Rugosa Nevada – gar nicht mal so runzelig

Rugosa Nevada” – bei diesem eigentümlichen Namen muss ich erstmal Google konsultieren – und lande prompt auf einem Wikipedia-Eintrag. “Rugosa”, steht da, sei eine “ausgestorbene Ordnung der Hexacorallia, die vom mittleren Ordovizium bis zum späten Perm an der Riffbildung beteiligt waren”. Oha. Also eine sogenannte “Runzelkoralle“. Klingt irgendwie eklig. Muss mir beim Anhören der Songs das imaginäre Bild aus dem Kopf schütteln. Klappt aber ganz gut. Denn die vier Jungs aus Derby (UK) machen ausgesprochen power- und gefühlvollen Rock auf hohem Niveau. Unterstützt wurden sie dabei von der BBC, die gleich zu Beginn ihrer Karriere ein Auge auf sie geworfen hatte, und Produzent Alan Smyth, der auch schon bei den Arctic Monkeys soundtechnisch Hand anlegen durfte.

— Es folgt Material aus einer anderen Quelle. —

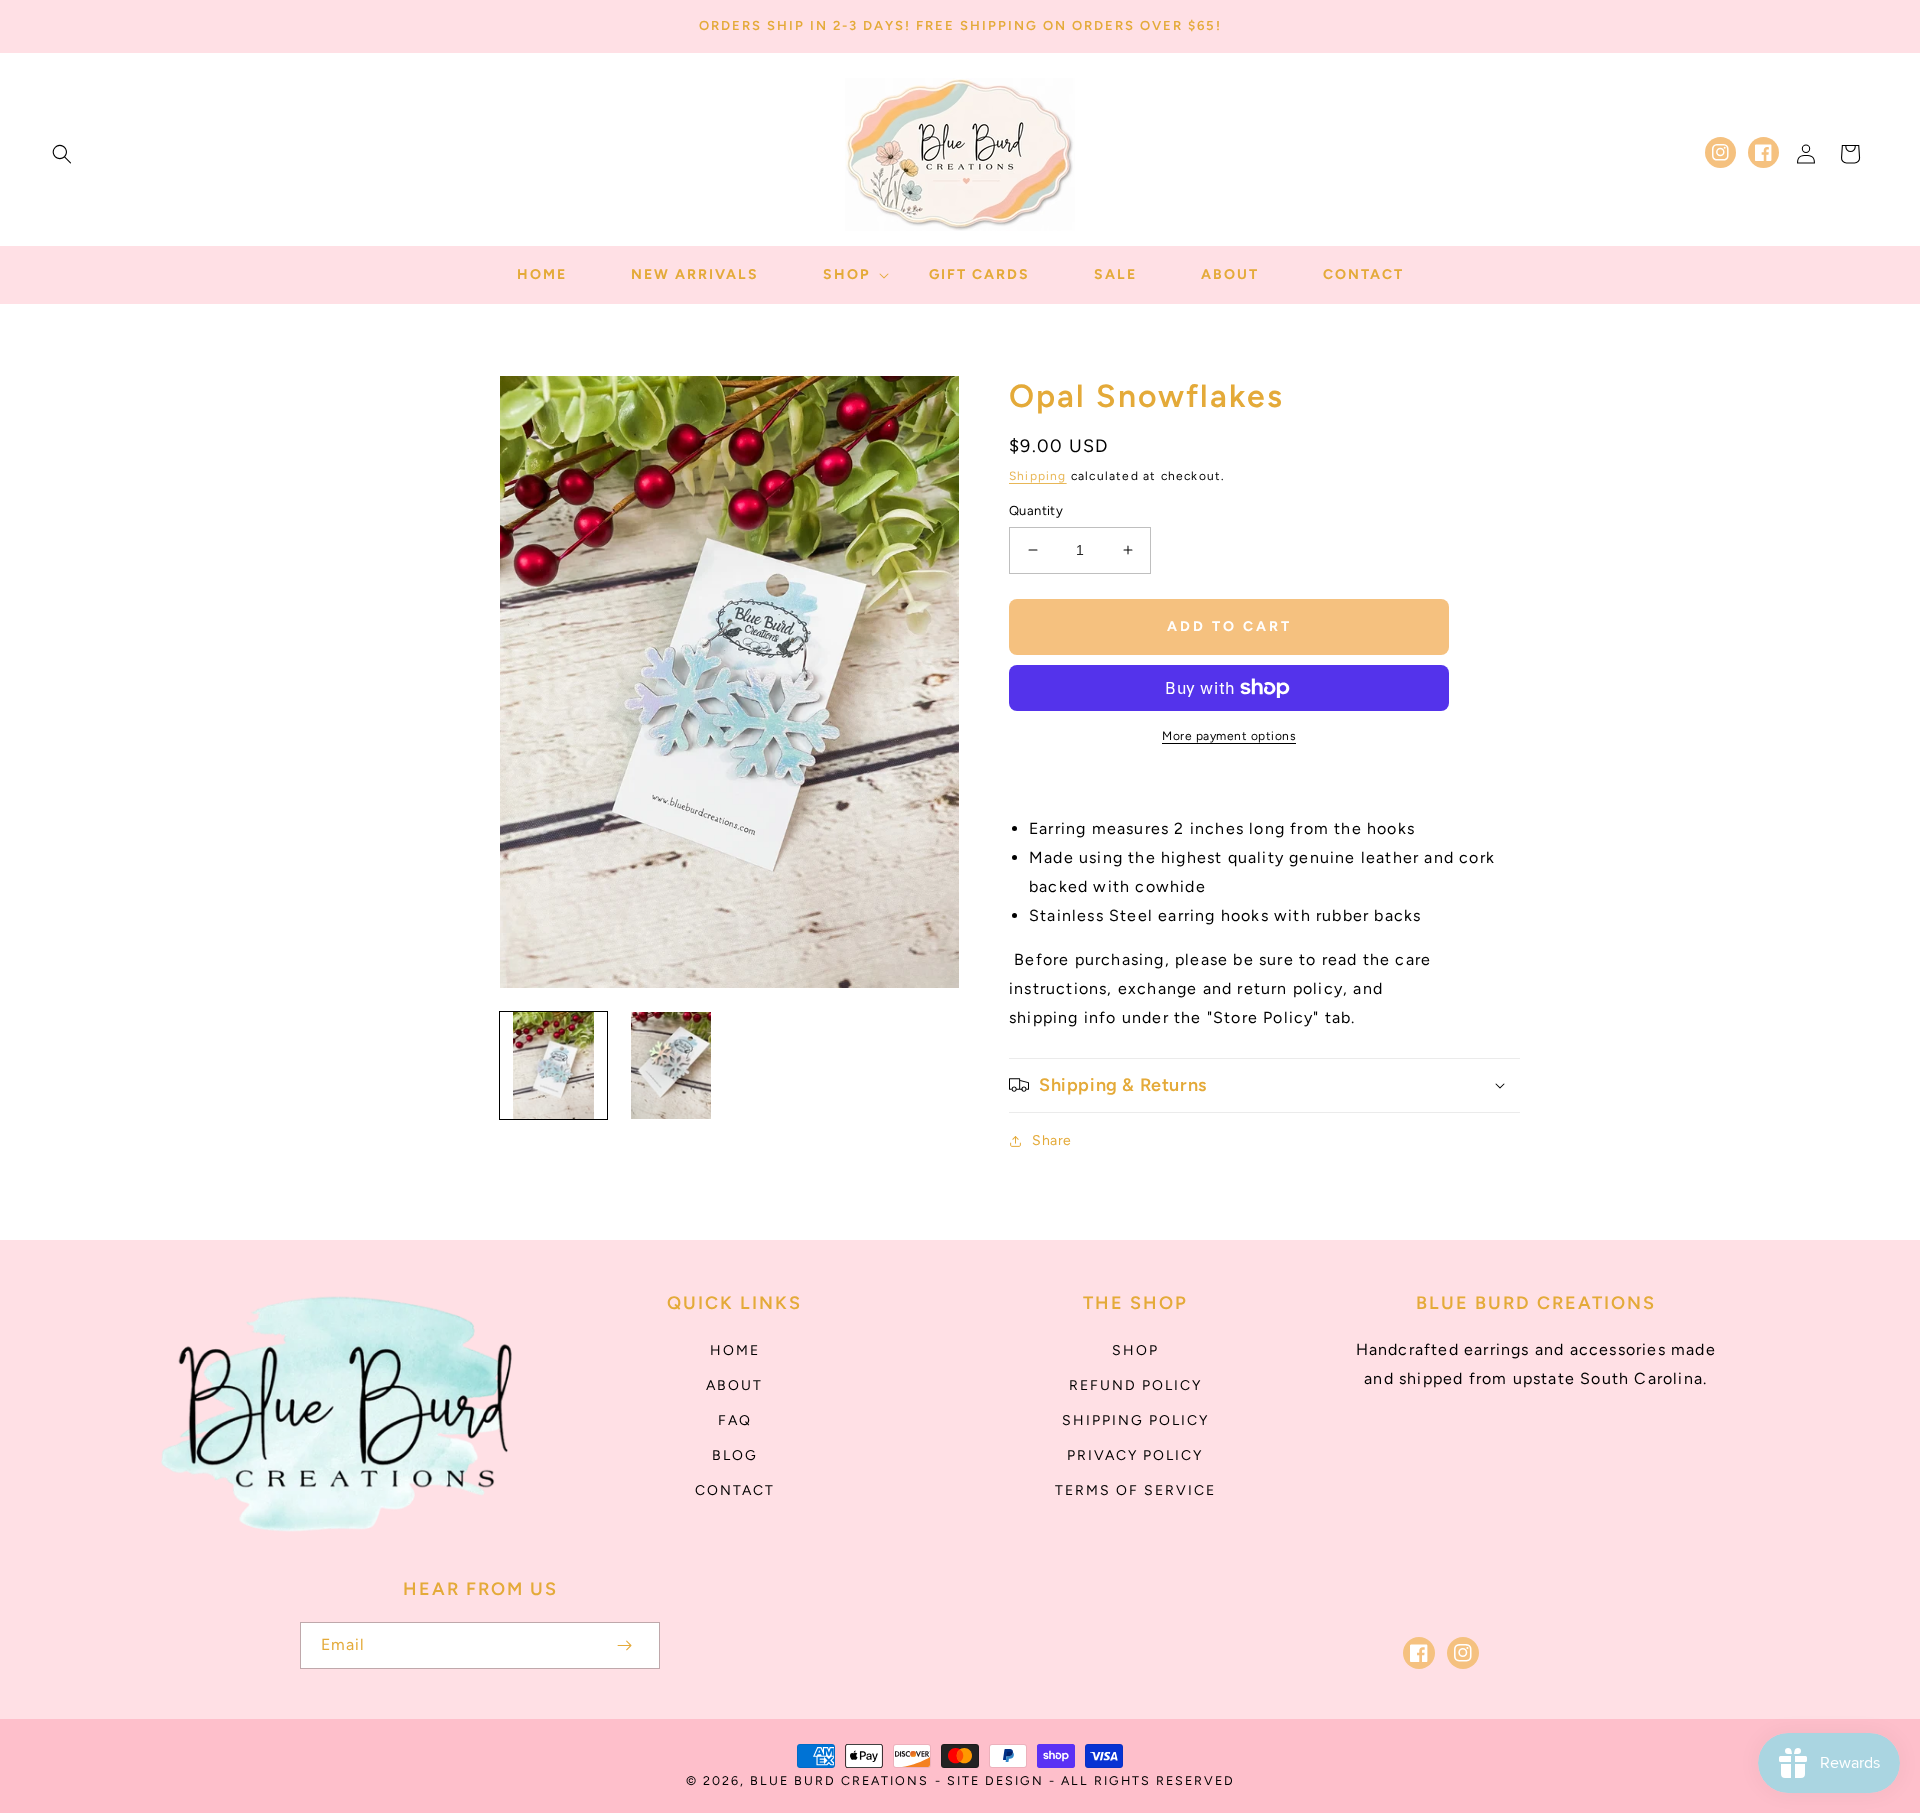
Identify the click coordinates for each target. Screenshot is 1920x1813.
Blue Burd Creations (839, 1780)
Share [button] (1052, 1140)
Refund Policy (1135, 1385)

Wäre ich Britin, würde ich sagen “watch out for their E.P. “Until Bleeding”, die hat nämlich durchaus Potenzial. Bis dahin kann man sich Rugosa Nevada’s Songs auf Myspace einverleiben. Und dabei hoffentlich NICHT an Runzelkorallen denken.

P.S.: Wie man in dem Video oben sehen kann, hat das Quartett auch live ordentlich was zu bieten. Pssst, ganz unter uns: Der Schlagzeuger hat mir verraten, dass sie noch dieses Jahr auf Deutschland-Tour gehen wollen. Also ansehen!

Die Indie-Blogger sind gespannt wie ein Flitzebogen und geben: 7/10 Punkten!